What the exercise asks:
In the entries, change every "Screen dimensions" to "Screen size" in everything from the line containing "Given: Open the Extensions view icon" down to the line containing "[x=180, y=333]", and reproduce those lines with nothing else altered.

Supplied records:
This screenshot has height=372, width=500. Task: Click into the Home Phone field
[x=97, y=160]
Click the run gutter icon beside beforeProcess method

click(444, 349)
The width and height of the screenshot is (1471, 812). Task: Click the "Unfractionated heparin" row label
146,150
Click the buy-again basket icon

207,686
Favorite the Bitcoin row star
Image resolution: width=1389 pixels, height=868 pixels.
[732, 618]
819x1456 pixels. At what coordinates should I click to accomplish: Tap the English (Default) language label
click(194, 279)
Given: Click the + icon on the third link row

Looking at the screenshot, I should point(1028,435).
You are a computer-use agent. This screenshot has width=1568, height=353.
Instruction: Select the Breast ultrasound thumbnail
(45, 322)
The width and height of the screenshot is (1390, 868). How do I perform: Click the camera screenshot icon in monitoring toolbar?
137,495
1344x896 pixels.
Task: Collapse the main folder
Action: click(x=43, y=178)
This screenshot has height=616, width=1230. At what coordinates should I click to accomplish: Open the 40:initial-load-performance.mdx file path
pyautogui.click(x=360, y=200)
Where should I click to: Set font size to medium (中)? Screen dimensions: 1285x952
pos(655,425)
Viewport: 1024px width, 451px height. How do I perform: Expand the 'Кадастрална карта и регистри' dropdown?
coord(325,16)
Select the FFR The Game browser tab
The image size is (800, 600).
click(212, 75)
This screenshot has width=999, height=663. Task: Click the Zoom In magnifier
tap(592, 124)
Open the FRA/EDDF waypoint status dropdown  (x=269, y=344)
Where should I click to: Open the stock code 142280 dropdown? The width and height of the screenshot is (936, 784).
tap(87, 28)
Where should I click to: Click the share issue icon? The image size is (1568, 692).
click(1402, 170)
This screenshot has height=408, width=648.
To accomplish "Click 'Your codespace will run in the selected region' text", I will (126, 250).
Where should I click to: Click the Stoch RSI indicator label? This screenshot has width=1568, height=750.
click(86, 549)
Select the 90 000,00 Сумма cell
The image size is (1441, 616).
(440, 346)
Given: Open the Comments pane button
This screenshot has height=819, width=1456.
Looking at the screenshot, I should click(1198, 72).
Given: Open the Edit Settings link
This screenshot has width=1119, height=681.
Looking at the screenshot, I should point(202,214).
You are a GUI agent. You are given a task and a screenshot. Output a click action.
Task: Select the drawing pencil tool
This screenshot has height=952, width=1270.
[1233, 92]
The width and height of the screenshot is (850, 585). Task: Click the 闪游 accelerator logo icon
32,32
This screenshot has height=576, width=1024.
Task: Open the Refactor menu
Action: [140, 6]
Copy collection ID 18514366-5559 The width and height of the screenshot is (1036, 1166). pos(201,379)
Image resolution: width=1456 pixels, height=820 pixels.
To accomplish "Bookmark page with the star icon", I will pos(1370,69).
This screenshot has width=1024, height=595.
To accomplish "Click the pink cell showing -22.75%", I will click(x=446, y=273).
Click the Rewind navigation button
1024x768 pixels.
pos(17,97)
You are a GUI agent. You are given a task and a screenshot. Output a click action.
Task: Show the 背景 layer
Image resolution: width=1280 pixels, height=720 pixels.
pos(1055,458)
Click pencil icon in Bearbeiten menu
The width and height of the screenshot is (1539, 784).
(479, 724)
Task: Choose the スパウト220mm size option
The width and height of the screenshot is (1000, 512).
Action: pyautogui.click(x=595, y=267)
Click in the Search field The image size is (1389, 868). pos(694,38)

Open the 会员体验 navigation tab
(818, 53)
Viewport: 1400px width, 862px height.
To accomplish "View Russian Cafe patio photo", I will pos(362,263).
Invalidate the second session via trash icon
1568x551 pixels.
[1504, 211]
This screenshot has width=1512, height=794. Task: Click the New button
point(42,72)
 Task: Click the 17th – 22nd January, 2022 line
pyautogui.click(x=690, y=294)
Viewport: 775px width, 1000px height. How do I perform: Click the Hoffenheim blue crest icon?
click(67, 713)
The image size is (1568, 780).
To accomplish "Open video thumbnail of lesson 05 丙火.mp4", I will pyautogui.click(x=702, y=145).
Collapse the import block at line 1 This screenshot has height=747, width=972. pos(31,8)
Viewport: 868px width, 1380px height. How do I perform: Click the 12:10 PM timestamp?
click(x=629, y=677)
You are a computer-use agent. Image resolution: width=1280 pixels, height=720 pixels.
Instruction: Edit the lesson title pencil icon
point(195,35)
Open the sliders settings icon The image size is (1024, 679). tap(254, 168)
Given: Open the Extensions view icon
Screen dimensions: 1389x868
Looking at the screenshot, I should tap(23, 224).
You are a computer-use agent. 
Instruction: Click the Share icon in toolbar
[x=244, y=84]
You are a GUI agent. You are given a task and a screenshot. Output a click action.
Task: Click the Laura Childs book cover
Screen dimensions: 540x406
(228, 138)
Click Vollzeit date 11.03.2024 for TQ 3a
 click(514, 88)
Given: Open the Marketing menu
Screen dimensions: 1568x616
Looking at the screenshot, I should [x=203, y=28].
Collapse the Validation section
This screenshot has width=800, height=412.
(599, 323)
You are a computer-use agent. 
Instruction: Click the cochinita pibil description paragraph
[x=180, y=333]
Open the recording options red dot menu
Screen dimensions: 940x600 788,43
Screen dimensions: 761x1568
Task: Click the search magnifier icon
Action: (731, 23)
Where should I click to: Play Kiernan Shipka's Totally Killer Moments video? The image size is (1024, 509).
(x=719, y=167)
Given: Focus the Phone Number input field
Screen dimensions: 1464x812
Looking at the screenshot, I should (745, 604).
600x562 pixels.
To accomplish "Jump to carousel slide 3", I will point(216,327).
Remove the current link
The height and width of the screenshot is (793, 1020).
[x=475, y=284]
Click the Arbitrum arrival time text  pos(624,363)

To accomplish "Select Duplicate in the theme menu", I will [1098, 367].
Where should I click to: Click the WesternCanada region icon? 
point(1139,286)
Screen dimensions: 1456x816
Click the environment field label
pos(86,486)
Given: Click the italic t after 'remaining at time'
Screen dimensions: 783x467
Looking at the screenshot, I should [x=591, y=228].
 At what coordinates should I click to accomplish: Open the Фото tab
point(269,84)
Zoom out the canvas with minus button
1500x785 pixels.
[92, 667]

Problem solution:
Given: Open the Extensions view icon
Screen size: 1389x868
Looking at the screenshot, I should tap(23, 224).
You are a computer-use agent. 
Instruction: Click the Share icon in toolbar
[x=244, y=84]
You are a GUI agent. You are given a task and a screenshot. Output a click action.
Task: Click the Laura Childs book cover
Screen size: 540x406
(228, 138)
Click Vollzeit date 11.03.2024 for TQ 3a
 click(514, 88)
Given: Open the Marketing menu
Screen size: 1568x616
Looking at the screenshot, I should [x=203, y=28].
Collapse the Validation section
This screenshot has width=800, height=412.
(599, 323)
You are a computer-use agent. 
Instruction: Click the cochinita pibil description paragraph
[x=180, y=333]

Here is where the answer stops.